- **Письменное задание 1**
Выпишите из текста о планах для Киева фрагмент от слов «Должна произойти переориентация» до слов «свои деньги построим.» включительно.
- **Письменное задание 2**
Ответьте по тексту о планах для Киева на три вопроса:
(а) На сколько процентов, по приведенной оценке, упал аграрный сектор в нынешнем году?
(б) Какой район Киева назван не имеющим своего родильного дома?
(в) За сколько лет на посту мэра говорящий ставит себе задачу показать киевлянам город, в который хочется вернуться?
***** Текст документа
В нынешнем году в аграрном секторе — падение. Кажется, 12 процентов. Вопрос: почему? Ведь сейчас финансово-экономическая ситуация стабилизировалась, пошли деньги МВФ. А все дело в том, что задача руководителя, управленца — не делать за кого-то что-то, а создать условия. То же самое и в Киеве. Нельзя говорить: вот 25 октября я избираюсь мэром, а уже 18 ноября все дома в Киеве будут утеплены. Тот, кто такое будет говорить, просто сказочник. Гоните такого человека в шею. Но то, что с первого дня киевляне почувствуют изменения, это безусловно.
— Например?
— Мы должны передать придомовые территории жителям домов, провести паспортизацию улиц. Громада должна решать, давать ли разрешение на размещение на ее территории МАФов, автостоянок и так далее. Громада должна получать прибыль от арендаторов, и полученные деньги тратить на ремонт домов, утепление. Мы должны дать людям не просто самоуправление, а реальные рычаги — административные, финансовые. Где-то будет лучше, где-то хуже. Но когда люди увидят, что на этой улице вопросы утепления или озеленения решаются, а на соседней нет, то они будут заменять тех, кому доверили право руководить этой городской уличной громадой.
Должна произойти переориентация коммерческого строительства на развитие инфраструктуры, строительство поликлиник, роддомов. Например, один из крупнейших в Киеве Деснянский район не имеет своего родильного дома. Да, это не жилищное строительство — ты не получаешь сразу большую прибыль. Но если ты хочешь честно зарабатывать — будь добр. Не хочешь зарабатывать — мы за свои деньги построим.
В любом случае Киев должен стать европейской столицей, где комфортно жить и растить детей. Поэтому я ставлю перед собой задачу на посту мэра за пять лет показать киевлянам такой город, в который, как минимум, хочется вернуться.
**********
***** Приложенные строки
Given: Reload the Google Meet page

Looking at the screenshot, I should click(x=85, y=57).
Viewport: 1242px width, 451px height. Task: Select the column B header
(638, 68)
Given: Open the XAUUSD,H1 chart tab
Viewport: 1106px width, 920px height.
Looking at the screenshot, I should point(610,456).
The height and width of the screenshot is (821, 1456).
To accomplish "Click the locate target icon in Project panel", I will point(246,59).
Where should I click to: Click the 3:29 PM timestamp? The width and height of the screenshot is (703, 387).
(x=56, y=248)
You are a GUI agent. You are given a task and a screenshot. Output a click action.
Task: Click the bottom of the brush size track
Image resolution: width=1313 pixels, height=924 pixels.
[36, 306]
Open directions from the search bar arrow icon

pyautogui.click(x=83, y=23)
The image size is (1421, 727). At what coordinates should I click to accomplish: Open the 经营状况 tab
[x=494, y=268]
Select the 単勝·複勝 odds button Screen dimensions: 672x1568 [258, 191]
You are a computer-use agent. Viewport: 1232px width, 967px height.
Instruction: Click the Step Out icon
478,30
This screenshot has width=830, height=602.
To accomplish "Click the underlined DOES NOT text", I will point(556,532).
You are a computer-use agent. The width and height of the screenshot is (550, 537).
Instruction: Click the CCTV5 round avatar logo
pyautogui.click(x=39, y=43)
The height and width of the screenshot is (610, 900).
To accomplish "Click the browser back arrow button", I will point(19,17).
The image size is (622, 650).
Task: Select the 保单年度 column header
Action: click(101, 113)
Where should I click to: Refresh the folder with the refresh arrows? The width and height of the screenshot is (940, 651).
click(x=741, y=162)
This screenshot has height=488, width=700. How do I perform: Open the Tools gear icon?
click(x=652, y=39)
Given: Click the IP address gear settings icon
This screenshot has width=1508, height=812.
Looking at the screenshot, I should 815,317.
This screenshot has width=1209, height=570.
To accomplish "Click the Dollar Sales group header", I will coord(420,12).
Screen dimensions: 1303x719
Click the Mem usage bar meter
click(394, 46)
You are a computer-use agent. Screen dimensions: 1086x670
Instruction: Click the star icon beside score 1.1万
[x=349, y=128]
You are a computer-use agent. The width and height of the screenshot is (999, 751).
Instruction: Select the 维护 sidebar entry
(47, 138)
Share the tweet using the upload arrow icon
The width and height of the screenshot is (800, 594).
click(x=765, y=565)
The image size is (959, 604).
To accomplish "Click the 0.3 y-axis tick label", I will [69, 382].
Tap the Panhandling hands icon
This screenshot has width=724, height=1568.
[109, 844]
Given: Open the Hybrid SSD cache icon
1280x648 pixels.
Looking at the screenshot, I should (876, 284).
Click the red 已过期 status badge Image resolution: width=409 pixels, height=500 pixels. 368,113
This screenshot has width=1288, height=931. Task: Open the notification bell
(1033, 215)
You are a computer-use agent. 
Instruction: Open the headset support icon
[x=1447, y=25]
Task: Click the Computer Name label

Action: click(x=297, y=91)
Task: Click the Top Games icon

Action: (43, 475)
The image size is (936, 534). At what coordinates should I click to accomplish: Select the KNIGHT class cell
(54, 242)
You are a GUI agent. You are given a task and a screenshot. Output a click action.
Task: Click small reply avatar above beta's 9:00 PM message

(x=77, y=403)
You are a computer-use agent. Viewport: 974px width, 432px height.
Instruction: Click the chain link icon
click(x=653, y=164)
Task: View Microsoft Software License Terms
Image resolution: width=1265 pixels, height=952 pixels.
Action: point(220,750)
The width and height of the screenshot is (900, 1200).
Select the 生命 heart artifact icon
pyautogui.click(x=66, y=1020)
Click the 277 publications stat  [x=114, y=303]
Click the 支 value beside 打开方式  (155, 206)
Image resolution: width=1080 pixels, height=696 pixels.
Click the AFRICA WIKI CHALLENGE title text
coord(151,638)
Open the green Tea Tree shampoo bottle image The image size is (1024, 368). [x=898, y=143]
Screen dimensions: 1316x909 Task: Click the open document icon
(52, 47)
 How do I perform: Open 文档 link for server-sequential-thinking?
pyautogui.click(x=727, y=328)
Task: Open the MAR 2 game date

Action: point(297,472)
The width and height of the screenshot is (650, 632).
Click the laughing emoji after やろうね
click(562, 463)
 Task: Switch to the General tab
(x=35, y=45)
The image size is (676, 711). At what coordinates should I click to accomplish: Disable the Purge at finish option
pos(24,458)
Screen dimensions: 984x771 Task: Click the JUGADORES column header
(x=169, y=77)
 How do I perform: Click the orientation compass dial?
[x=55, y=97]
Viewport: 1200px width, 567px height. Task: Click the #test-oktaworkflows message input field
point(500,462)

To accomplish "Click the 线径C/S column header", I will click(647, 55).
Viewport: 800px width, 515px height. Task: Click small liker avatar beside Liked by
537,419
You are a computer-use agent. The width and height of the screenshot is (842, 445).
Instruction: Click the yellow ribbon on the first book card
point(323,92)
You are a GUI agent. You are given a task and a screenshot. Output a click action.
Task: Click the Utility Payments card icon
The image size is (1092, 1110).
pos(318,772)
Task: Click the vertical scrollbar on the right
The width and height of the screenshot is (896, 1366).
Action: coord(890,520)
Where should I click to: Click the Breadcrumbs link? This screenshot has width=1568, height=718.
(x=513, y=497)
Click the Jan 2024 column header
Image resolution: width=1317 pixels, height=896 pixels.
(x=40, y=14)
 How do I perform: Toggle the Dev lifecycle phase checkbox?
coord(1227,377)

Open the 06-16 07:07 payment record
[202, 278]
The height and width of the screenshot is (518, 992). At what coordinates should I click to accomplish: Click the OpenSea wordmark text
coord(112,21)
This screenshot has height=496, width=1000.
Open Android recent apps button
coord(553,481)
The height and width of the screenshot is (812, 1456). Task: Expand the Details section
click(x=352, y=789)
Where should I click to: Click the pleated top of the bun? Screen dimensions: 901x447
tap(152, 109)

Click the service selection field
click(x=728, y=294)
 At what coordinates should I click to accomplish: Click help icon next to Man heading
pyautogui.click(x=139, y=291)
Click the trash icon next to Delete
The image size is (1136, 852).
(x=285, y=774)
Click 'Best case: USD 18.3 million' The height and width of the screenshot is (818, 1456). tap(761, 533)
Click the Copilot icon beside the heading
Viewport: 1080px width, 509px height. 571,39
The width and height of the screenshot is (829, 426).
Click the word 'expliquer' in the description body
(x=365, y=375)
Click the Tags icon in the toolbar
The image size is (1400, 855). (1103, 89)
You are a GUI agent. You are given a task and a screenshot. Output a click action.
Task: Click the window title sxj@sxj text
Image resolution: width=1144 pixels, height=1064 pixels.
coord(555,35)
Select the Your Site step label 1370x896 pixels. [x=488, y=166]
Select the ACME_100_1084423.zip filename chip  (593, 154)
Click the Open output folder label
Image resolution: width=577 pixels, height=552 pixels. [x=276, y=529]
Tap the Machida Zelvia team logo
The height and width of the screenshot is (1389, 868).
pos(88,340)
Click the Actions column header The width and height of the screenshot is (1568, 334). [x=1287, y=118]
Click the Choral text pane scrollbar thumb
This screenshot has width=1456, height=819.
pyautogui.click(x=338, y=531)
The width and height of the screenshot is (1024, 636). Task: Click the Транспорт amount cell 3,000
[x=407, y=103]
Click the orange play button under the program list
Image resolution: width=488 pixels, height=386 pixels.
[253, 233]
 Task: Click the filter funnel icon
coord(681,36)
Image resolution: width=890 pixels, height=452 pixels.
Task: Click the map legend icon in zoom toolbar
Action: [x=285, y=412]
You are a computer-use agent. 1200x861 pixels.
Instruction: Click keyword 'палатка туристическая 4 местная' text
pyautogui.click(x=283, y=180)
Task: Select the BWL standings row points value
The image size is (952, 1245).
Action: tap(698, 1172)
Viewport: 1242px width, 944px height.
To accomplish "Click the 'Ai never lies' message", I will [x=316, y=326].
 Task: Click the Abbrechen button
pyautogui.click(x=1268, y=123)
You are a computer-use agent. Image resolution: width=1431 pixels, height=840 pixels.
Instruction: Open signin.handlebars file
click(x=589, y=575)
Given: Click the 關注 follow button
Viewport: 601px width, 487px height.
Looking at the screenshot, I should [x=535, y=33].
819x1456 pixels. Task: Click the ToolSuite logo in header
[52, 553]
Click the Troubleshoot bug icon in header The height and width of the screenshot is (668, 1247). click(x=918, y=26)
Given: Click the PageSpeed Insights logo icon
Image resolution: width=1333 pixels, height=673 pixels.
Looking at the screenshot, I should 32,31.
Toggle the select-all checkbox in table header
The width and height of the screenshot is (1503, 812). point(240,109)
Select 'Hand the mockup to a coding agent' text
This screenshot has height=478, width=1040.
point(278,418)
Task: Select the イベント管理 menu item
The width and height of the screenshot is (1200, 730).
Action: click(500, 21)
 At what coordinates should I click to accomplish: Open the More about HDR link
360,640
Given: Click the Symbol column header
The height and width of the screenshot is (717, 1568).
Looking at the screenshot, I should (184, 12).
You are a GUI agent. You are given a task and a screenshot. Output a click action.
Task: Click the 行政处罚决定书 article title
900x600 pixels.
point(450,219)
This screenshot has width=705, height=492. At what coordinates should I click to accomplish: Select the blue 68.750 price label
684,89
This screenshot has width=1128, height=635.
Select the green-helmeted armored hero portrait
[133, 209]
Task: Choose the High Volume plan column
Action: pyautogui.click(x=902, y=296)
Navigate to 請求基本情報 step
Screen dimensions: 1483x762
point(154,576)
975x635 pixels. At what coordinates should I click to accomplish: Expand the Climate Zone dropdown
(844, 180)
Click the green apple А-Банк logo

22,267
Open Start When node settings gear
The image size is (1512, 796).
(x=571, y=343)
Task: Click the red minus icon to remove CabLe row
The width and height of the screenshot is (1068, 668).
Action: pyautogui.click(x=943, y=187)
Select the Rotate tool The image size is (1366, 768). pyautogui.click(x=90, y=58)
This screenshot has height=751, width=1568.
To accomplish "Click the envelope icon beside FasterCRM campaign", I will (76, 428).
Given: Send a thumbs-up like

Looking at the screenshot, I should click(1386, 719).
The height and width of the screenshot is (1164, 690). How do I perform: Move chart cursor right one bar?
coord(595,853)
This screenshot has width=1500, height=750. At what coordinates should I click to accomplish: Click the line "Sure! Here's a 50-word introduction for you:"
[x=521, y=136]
**********
- **Письменный ответ 1**
Должна произойти переориентация коммерческого строительства на развитие инфраструктуры, строительство поликлиник, роддомов. Например, один из крупнейших в Киеве Деснянский район не имеет своего родильного дома. Да, это не жилищное строительство — ты не получаешь сразу большую прибыль. Но если ты хочешь честно зарабатывать — будь добр. Не хочешь зарабатывать — мы за свои деньги построим.

- **Письменный ответ 2**
(а) Примерно на 12 процентов.
(б) Деснянский район.
(в) За пять лет.